=== GOAL OF THE EXERCISE ===
Line by line, give the data again exactly as it appears.

=== INFORMATION ===

━━━━━━━━

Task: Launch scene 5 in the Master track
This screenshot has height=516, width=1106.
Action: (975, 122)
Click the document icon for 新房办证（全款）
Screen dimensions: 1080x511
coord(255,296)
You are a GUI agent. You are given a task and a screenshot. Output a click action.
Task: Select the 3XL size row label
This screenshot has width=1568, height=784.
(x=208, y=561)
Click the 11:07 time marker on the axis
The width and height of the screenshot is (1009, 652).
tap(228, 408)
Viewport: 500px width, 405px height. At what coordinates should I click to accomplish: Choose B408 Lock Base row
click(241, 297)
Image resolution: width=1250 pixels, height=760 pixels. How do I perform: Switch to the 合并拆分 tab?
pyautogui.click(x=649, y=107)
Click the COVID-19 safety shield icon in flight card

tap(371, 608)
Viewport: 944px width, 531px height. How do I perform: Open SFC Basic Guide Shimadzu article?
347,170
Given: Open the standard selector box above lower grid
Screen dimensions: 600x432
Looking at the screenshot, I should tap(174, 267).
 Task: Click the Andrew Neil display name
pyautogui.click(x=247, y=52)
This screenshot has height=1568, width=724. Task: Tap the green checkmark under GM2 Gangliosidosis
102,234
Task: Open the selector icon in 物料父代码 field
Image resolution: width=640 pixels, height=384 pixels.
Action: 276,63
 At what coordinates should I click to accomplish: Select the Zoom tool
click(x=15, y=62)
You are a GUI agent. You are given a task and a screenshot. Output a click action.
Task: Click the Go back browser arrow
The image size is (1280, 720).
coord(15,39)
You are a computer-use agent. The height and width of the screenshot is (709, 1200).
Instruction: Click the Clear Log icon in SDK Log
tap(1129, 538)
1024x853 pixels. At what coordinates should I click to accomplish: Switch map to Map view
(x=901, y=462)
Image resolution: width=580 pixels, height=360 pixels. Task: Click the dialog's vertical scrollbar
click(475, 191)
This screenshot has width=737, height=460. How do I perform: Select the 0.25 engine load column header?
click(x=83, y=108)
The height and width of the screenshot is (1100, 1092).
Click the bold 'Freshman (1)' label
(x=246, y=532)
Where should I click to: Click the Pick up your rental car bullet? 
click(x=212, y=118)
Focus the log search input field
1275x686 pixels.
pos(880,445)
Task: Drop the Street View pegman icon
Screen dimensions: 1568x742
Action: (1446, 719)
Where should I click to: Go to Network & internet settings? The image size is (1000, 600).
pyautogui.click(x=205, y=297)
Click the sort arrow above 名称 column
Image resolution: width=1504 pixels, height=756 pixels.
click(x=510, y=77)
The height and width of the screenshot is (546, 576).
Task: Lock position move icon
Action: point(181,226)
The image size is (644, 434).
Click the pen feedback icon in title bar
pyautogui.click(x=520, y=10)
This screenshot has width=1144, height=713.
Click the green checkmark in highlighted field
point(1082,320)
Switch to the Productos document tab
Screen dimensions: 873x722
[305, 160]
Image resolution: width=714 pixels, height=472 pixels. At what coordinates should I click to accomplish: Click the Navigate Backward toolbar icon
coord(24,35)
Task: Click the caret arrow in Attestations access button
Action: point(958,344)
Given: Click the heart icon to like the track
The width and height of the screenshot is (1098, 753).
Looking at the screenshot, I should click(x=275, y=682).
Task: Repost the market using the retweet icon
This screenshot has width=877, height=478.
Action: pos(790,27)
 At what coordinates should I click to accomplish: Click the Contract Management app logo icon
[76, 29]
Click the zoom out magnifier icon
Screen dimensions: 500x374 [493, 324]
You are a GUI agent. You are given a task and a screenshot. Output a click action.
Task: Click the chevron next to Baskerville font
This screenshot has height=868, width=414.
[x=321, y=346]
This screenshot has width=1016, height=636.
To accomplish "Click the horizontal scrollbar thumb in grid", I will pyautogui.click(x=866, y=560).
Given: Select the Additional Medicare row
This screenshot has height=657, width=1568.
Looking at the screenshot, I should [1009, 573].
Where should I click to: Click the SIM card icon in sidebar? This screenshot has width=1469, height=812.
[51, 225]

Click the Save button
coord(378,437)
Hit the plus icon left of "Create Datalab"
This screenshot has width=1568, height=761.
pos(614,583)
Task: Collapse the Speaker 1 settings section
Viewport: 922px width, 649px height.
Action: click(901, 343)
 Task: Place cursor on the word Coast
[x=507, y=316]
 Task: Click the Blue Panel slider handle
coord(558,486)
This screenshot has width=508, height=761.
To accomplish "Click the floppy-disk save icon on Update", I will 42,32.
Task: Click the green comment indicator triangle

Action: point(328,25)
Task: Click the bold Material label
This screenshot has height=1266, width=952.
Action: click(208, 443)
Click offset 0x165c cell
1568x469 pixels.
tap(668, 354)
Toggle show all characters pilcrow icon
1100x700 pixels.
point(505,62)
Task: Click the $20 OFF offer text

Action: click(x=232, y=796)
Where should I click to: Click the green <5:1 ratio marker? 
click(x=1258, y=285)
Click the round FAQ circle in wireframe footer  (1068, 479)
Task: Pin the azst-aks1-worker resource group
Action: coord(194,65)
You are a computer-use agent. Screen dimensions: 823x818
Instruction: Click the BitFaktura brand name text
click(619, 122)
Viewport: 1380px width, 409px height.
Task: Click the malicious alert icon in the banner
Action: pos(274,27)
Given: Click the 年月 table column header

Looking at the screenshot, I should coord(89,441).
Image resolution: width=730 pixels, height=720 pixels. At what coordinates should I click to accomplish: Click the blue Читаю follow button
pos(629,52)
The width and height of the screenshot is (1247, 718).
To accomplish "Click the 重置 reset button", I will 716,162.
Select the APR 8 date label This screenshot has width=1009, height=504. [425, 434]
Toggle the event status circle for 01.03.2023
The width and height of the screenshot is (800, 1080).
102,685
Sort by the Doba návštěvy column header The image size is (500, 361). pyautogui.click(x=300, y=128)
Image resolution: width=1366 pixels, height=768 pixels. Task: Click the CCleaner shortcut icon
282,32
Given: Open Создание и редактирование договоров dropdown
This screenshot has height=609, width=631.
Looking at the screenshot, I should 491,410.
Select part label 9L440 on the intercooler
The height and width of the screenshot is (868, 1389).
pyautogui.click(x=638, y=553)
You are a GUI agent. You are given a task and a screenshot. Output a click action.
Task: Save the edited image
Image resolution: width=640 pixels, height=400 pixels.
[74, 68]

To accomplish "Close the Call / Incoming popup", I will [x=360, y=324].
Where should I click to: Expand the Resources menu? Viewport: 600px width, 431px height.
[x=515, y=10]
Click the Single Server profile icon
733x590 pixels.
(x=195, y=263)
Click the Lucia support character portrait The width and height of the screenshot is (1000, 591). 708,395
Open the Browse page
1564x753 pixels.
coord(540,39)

━━━━━━━━

=== YOUR SOLUTION ===
Task: Launch scene 5 in the Master track
This screenshot has height=516, width=1106.
Action: (975, 122)
Click the document icon for 新房办证（全款）
Screen dimensions: 1080x511
coord(255,296)
You are a GUI agent. You are given a task and a screenshot. Output a click action.
Task: Select the 3XL size row label
This screenshot has width=1568, height=784.
(x=208, y=561)
Click the 11:07 time marker on the axis
The width and height of the screenshot is (1009, 652).
tap(228, 408)
Viewport: 500px width, 405px height. At what coordinates should I click to accomplish: Choose B408 Lock Base row
click(241, 297)
Image resolution: width=1250 pixels, height=760 pixels. How do I perform: Switch to the 合并拆分 tab?
pyautogui.click(x=649, y=107)
Click the COVID-19 safety shield icon in flight card

tap(371, 608)
Viewport: 944px width, 531px height. How do I perform: Open SFC Basic Guide Shimadzu article?
347,170
Given: Open the standard selector box above lower grid
Screen dimensions: 600x432
Looking at the screenshot, I should tap(174, 267).
 Task: Click the Andrew Neil display name
pyautogui.click(x=247, y=52)
This screenshot has height=1568, width=724. Task: Tap the green checkmark under GM2 Gangliosidosis
102,234
Task: Open the selector icon in 物料父代码 field
Image resolution: width=640 pixels, height=384 pixels.
Action: 276,63
 At what coordinates should I click to accomplish: Select the Zoom tool
click(x=15, y=62)
You are a GUI agent. You are given a task and a screenshot. Output a click action.
Task: Click the Go back browser arrow
The image size is (1280, 720).
coord(15,39)
You are a computer-use agent. The height and width of the screenshot is (709, 1200).
Instruction: Click the Clear Log icon in SDK Log
tap(1129, 538)
1024x853 pixels. At what coordinates should I click to accomplish: Switch map to Map view
(x=901, y=462)
Image resolution: width=580 pixels, height=360 pixels. Task: Click the dialog's vertical scrollbar
click(475, 191)
This screenshot has width=737, height=460. How do I perform: Select the 0.25 engine load column header?
click(x=83, y=108)
The height and width of the screenshot is (1100, 1092).
Click the bold 'Freshman (1)' label
(x=246, y=532)
Where should I click to: Click the Pick up your rental car bullet? 
click(x=212, y=118)
Focus the log search input field
1275x686 pixels.
pos(880,445)
Task: Drop the Street View pegman icon
Screen dimensions: 1568x742
Action: (1446, 719)
Where should I click to: Go to Network & internet settings? The image size is (1000, 600).
pyautogui.click(x=205, y=297)
Click the sort arrow above 名称 column
Image resolution: width=1504 pixels, height=756 pixels.
click(x=510, y=77)
The height and width of the screenshot is (546, 576).
Task: Lock position move icon
Action: point(181,226)
The image size is (644, 434).
Click the pen feedback icon in title bar
pyautogui.click(x=520, y=10)
This screenshot has width=1144, height=713.
Click the green checkmark in highlighted field
point(1082,320)
Switch to the Productos document tab
Screen dimensions: 873x722
[305, 160]
Image resolution: width=714 pixels, height=472 pixels. At what coordinates should I click to accomplish: Click the Navigate Backward toolbar icon
coord(24,35)
Task: Click the caret arrow in Attestations access button
Action: point(958,344)
Given: Click the heart icon to like the track
The width and height of the screenshot is (1098, 753).
Looking at the screenshot, I should click(x=275, y=682).
Task: Repost the market using the retweet icon
This screenshot has width=877, height=478.
Action: pos(790,27)
 At what coordinates should I click to accomplish: Click the Contract Management app logo icon
[76, 29]
Click the zoom out magnifier icon
Screen dimensions: 500x374 [493, 324]
You are a GUI agent. You are given a task and a screenshot. Output a click action.
Task: Click the chevron next to Baskerville font
This screenshot has height=868, width=414.
[x=321, y=346]
This screenshot has width=1016, height=636.
To accomplish "Click the horizontal scrollbar thumb in grid", I will pyautogui.click(x=866, y=560).
Given: Select the Additional Medicare row
This screenshot has height=657, width=1568.
Looking at the screenshot, I should [1009, 573].
Where should I click to: Click the SIM card icon in sidebar? This screenshot has width=1469, height=812.
[51, 225]

Click the Save button
coord(378,437)
Hit the plus icon left of "Create Datalab"
This screenshot has width=1568, height=761.
pos(614,583)
Task: Collapse the Speaker 1 settings section
Viewport: 922px width, 649px height.
Action: click(901, 343)
 Task: Place cursor on the word Coast
[x=507, y=316]
 Task: Click the Blue Panel slider handle
coord(558,486)
This screenshot has width=508, height=761.
To accomplish "Click the floppy-disk save icon on Update", I will 42,32.
Task: Click the green comment indicator triangle

Action: point(328,25)
Task: Click the bold Material label
This screenshot has height=1266, width=952.
Action: click(208, 443)
Click offset 0x165c cell
1568x469 pixels.
tap(668, 354)
Toggle show all characters pilcrow icon
1100x700 pixels.
point(505,62)
Task: Click the $20 OFF offer text

Action: click(x=232, y=796)
Where should I click to: Click the green <5:1 ratio marker? 
click(x=1258, y=285)
Click the round FAQ circle in wireframe footer  (1068, 479)
Task: Pin the azst-aks1-worker resource group
Action: coord(194,65)
You are a computer-use agent. Screen dimensions: 823x818
Instruction: Click the BitFaktura brand name text
click(619, 122)
Viewport: 1380px width, 409px height.
Task: Click the malicious alert icon in the banner
Action: pos(274,27)
Given: Click the 年月 table column header

Looking at the screenshot, I should coord(89,441).
Image resolution: width=730 pixels, height=720 pixels. At what coordinates should I click to accomplish: Click the blue Читаю follow button
pos(629,52)
The width and height of the screenshot is (1247, 718).
To accomplish "Click the 重置 reset button", I will 716,162.
Select the APR 8 date label This screenshot has width=1009, height=504. [425, 434]
Toggle the event status circle for 01.03.2023
The width and height of the screenshot is (800, 1080).
102,685
Sort by the Doba návštěvy column header The image size is (500, 361). pyautogui.click(x=300, y=128)
Image resolution: width=1366 pixels, height=768 pixels. Task: Click the CCleaner shortcut icon
282,32
Given: Open Создание и редактирование договоров dropdown
This screenshot has height=609, width=631.
Looking at the screenshot, I should 491,410.
Select part label 9L440 on the intercooler
The height and width of the screenshot is (868, 1389).
pyautogui.click(x=638, y=553)
You are a GUI agent. You are given a task and a screenshot. Output a click action.
Task: Save the edited image
Image resolution: width=640 pixels, height=400 pixels.
[74, 68]

To accomplish "Close the Call / Incoming popup", I will [x=360, y=324].
Where should I click to: Expand the Resources menu? Viewport: 600px width, 431px height.
[x=515, y=10]
Click the Single Server profile icon
733x590 pixels.
(x=195, y=263)
Click the Lucia support character portrait The width and height of the screenshot is (1000, 591). 708,395
Open the Browse page
1564x753 pixels.
coord(540,39)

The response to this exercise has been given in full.